Raised in Mexico, where he studied economic theory (and his artist father worked for the Central Bank identifying counterfeit currency), Chagoya packs images with irony and dialectical rigor that convey submerged outrage. In Illegal Alien’s Guide to the Surplus of Nothingness (2009/2012), skeletal migrants navigate treacherous waters across a codex that recalls Japanese prints. Allusions to cannibalism suggest the violence of cultural appropriation, like in the graphic images of children’s bodies suspended from meat hooks in The Enlightened Savage Guide to Economic Theory (2009–10), which recall depictions of “savages” colonizers have used to justify plundering the resources and culture of Indigenous peoples. Chagoya frequently responds to racist assumptions that traditionally have been made by colonizers with “reverse ethnography” and “reverse modernism.” Cannibalizing Carl Wimar’s painting The Abduction of Boone's Daughter by the Indians (ca. 1855–56), he recasts the Native American abductors as border patrol agents in his Detention at the Border of Language (2023). One bears a huge Mayan mask for a head, exaggerating the threat to his diminutive captive, a feminized Donald Duck (an allusion to former president Donald Trump).

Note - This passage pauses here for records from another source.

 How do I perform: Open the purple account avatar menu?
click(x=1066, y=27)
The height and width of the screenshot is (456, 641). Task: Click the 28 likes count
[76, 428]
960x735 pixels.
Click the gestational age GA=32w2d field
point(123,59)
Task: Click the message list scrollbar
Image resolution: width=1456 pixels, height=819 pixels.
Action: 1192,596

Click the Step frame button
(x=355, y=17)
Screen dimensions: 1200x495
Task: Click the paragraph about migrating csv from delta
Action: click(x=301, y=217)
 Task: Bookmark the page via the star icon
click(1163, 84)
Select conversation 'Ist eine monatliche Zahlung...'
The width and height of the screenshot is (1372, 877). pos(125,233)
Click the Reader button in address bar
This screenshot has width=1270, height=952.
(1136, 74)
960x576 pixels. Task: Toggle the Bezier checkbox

The robust modeling of these and other figures recalls Philip Guston’s early mural paintings. One panel in The Ghost of Liberty (2004) directly references Guston’s “Poor Richard” caricatures. Chagoya depicts “Poor George” (in this case, George W. Bush burdened with a stack of books. Like Guston, who abandoned modernist abstraction to “tell stories,” Chagoya finds inspiration in mixing historic and popular styles. Chagoya also shares Guston’s fascination with heads. In The Ghosts of Borderlandia (2017), heads loom up from the ground and peer over a border wall, cut off at the eyes, to make the point that colonizers don’t see their subjects. Chagoya emphasizes hairstyles and headgear that mark ethnic stereotypes. Adventures of the Simulationist Cannibal (2002), the earliest work in the show, questions his own acknowledged fascination with the subversive skill of the forger, as a masked figure selects a face from a gallery of portraits in different styles. In Everyone is an Alien (2023), heads of four multiethnic characters explode in an anarchic, painterly frenzy of boundary destruction: glass eyes, intended for dolls, are embedded in geysers of paint to denote an enduring human presence. Glass eyes also animate splashes of color in the most topical work in the show, Wild Spirits that Shine Obstinately Beyond Walls (2023), in which portraits of undocumented Dreamers adorn codex panels depicting sections of the US Border Wall. Rendered in densely applied red, white, and blue pigment, they abandon the depersonalized irony of “Simulationist” image transfers to ground Chagoya’s conviction in material gestures.